* start Data listing *

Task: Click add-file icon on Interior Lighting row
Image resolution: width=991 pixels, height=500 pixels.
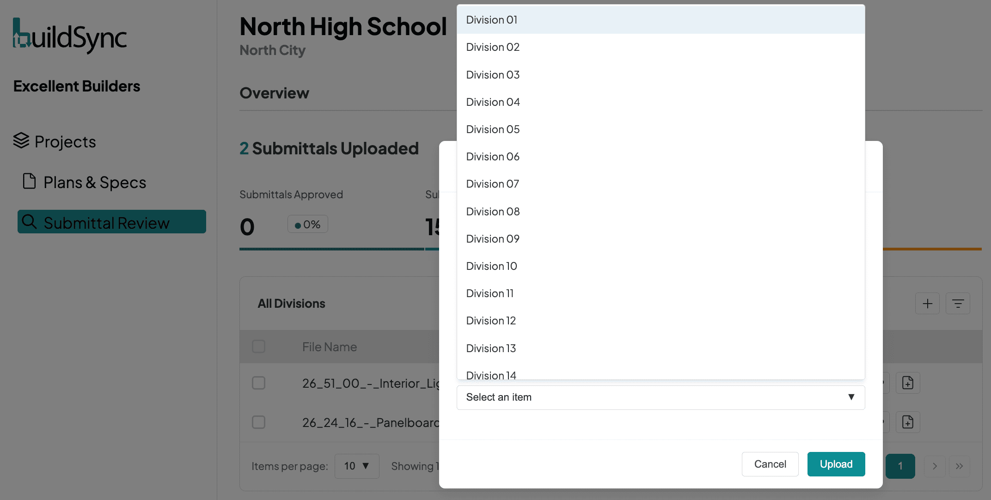Action: [x=908, y=383]
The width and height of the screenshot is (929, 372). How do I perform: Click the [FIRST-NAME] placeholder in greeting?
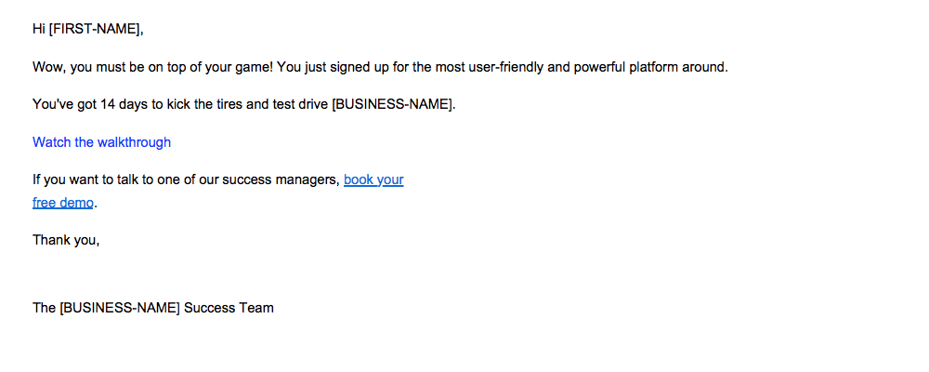tap(94, 29)
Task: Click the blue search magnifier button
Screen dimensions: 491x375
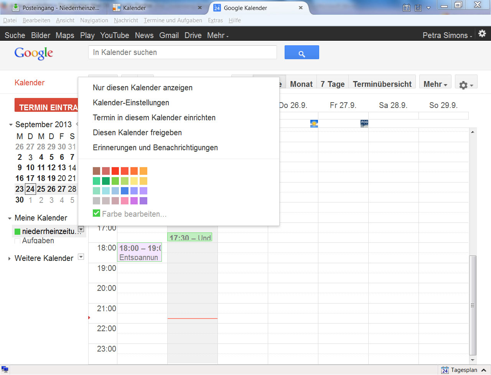Action: pyautogui.click(x=302, y=53)
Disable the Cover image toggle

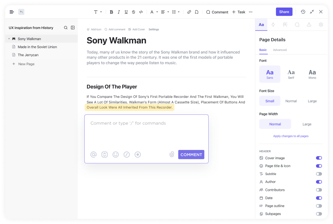[x=319, y=158]
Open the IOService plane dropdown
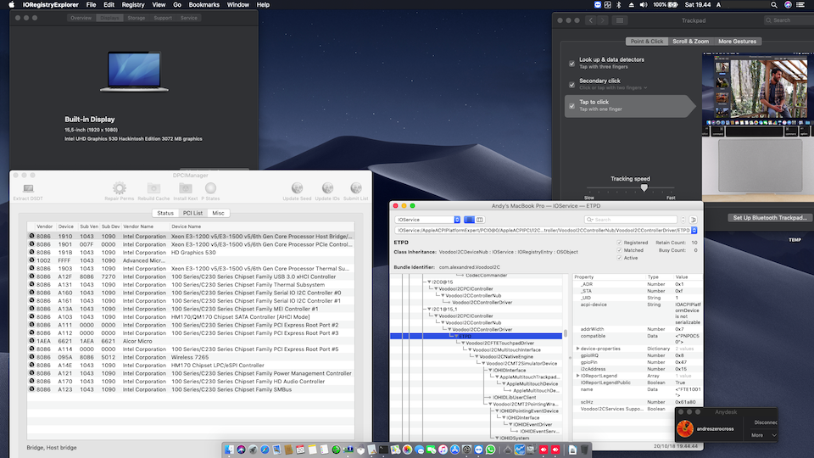814x458 pixels. pyautogui.click(x=428, y=220)
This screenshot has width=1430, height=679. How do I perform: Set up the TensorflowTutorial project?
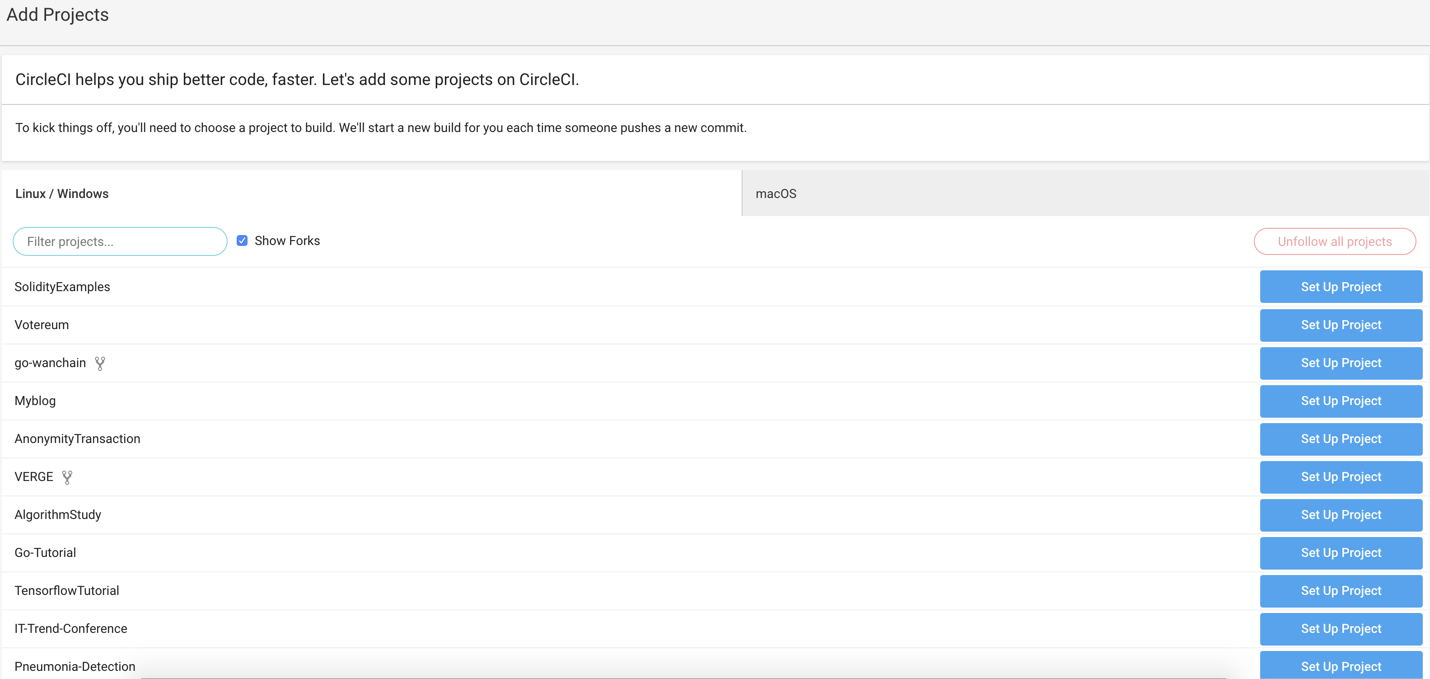[1341, 591]
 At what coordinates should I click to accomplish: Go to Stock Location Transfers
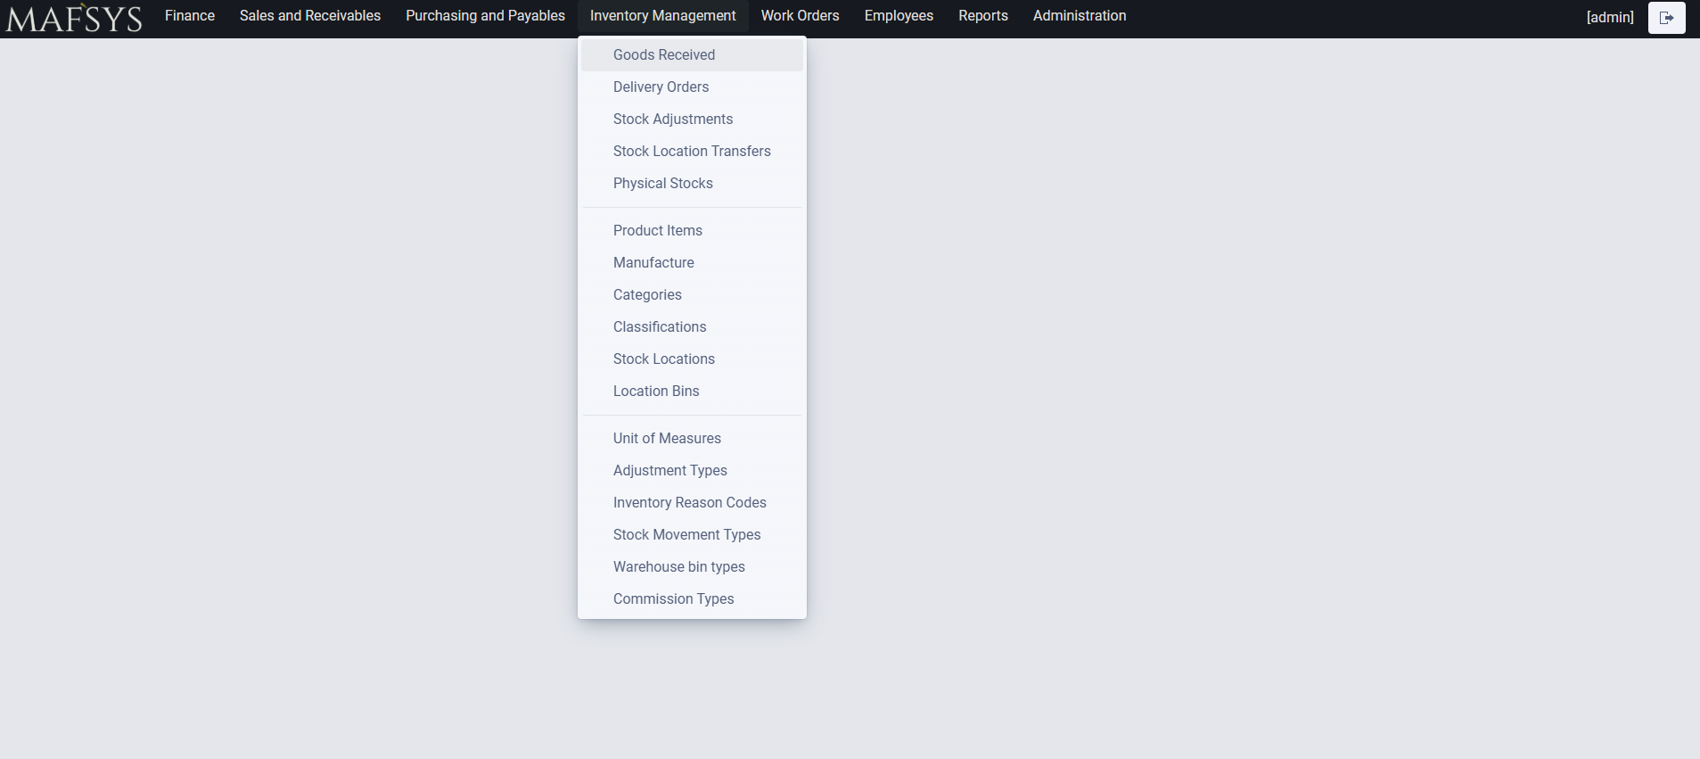click(691, 151)
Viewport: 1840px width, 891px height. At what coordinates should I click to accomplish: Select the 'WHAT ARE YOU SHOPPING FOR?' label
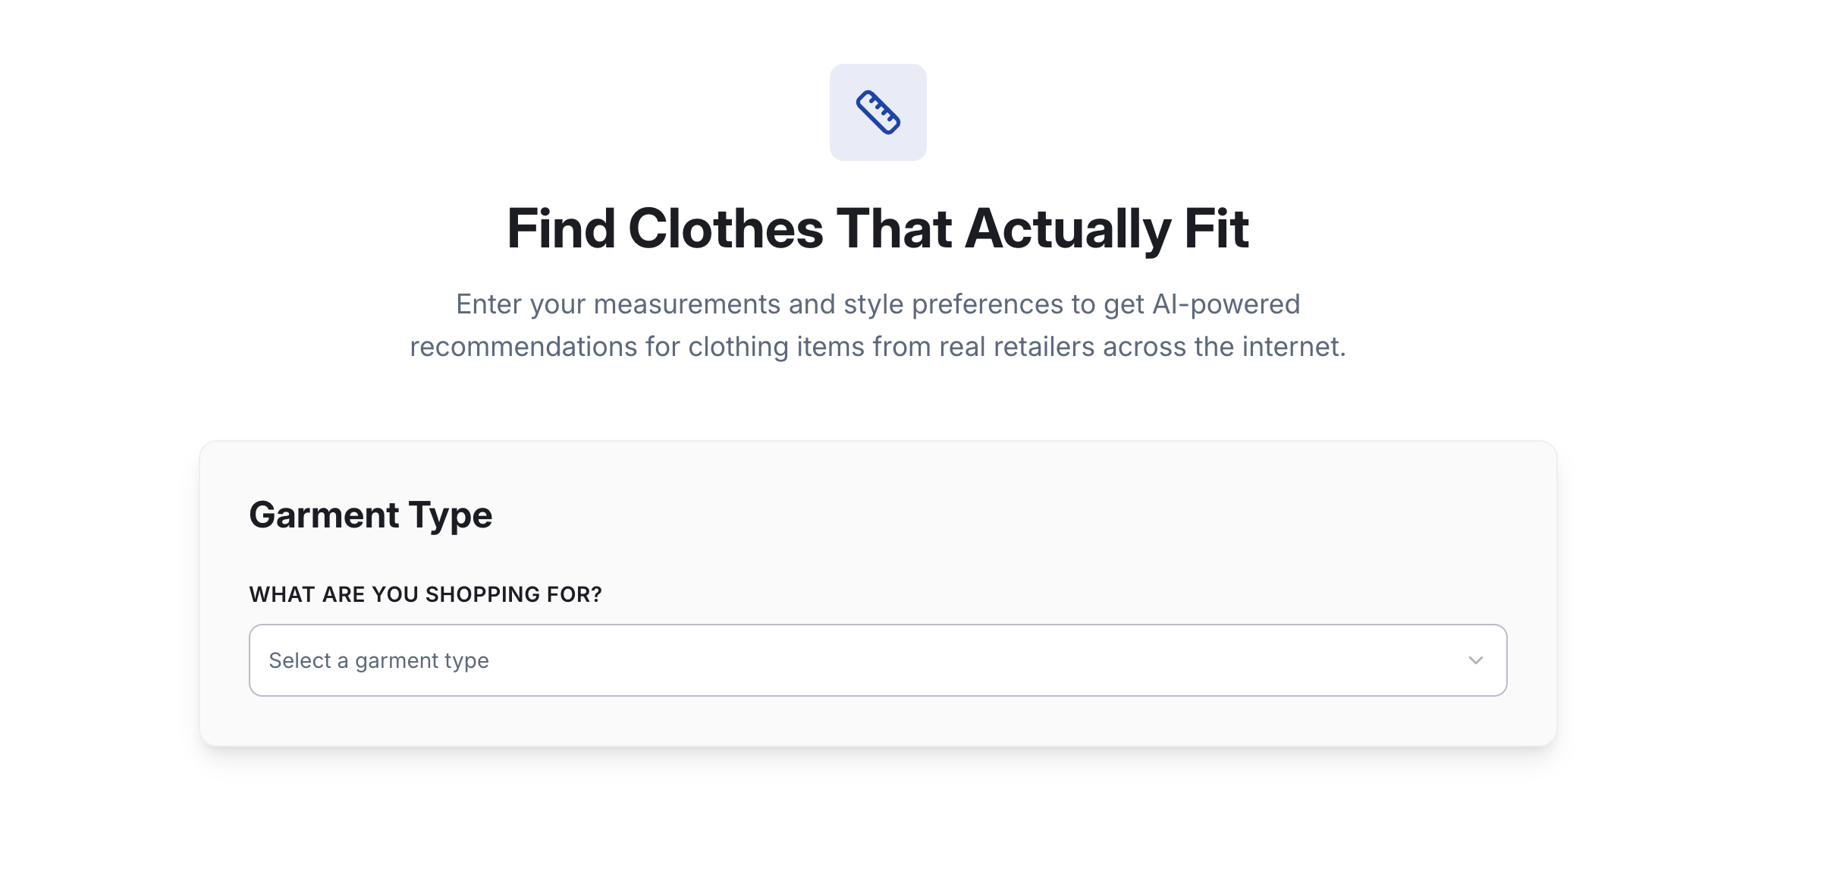click(425, 594)
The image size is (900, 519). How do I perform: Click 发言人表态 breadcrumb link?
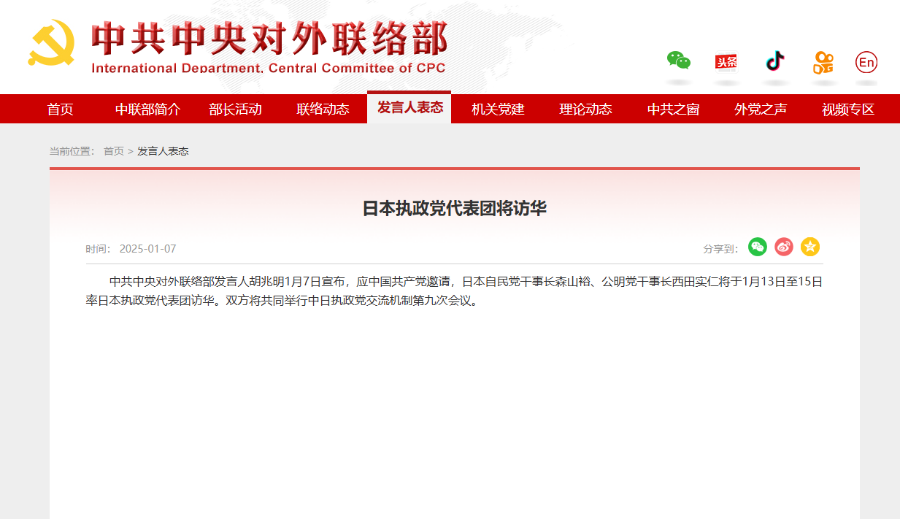[x=163, y=151]
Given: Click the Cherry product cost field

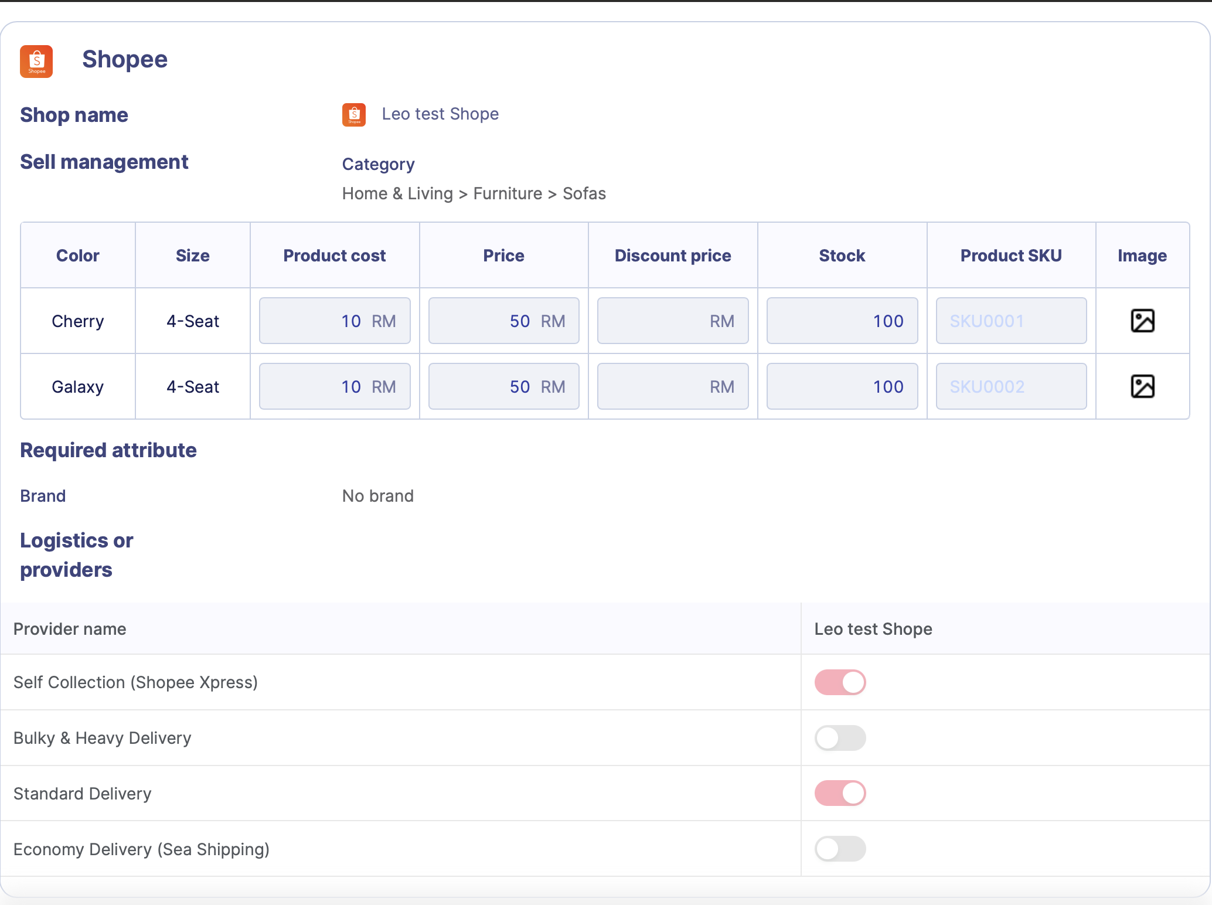Looking at the screenshot, I should (334, 321).
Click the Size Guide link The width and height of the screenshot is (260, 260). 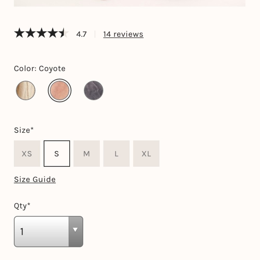pyautogui.click(x=35, y=179)
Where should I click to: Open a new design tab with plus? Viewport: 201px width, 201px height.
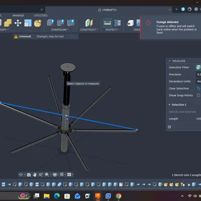click(176, 10)
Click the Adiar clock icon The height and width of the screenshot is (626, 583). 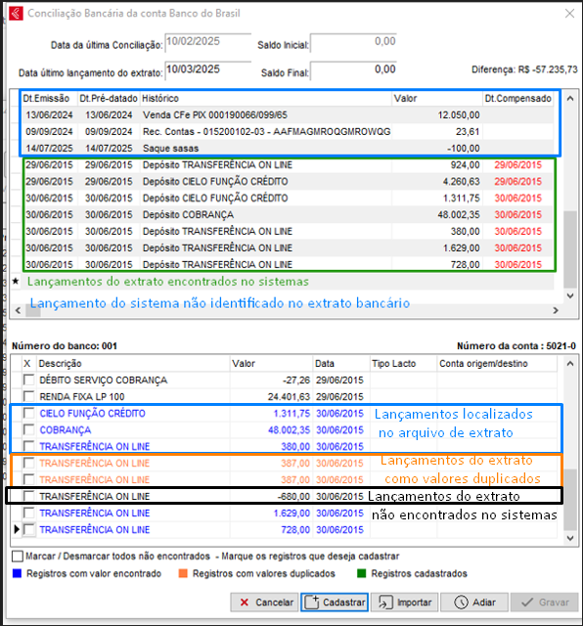[461, 603]
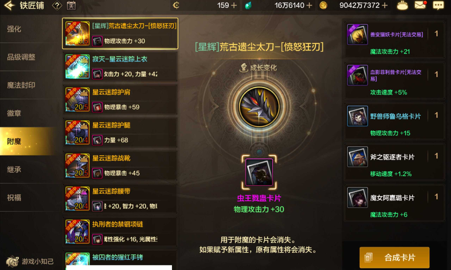This screenshot has width=451, height=270.
Task: Open 游戏小知己 assistant
Action: [x=30, y=262]
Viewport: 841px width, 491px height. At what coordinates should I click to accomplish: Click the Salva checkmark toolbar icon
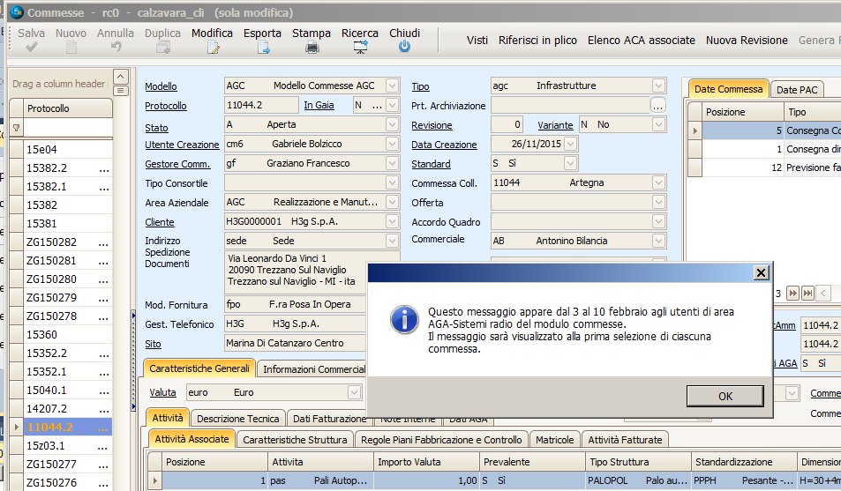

* end Data listing *

Copy out the records from the line with "Disable the Cover image toggle" up to and including the line with "click(691, 151)", exactly as they appear. Leave the pictures out of your copy.

Disable the Cover image toggle

[x=319, y=158]
Open the IOService plane dropdown
814x458 pixels. pyautogui.click(x=428, y=220)
This screenshot has width=1430, height=679. How do I perform: Set up the TensorflowTutorial project?
[1341, 591]
 At what coordinates should I click to accomplish: Go to Stock Location Transfers
click(691, 151)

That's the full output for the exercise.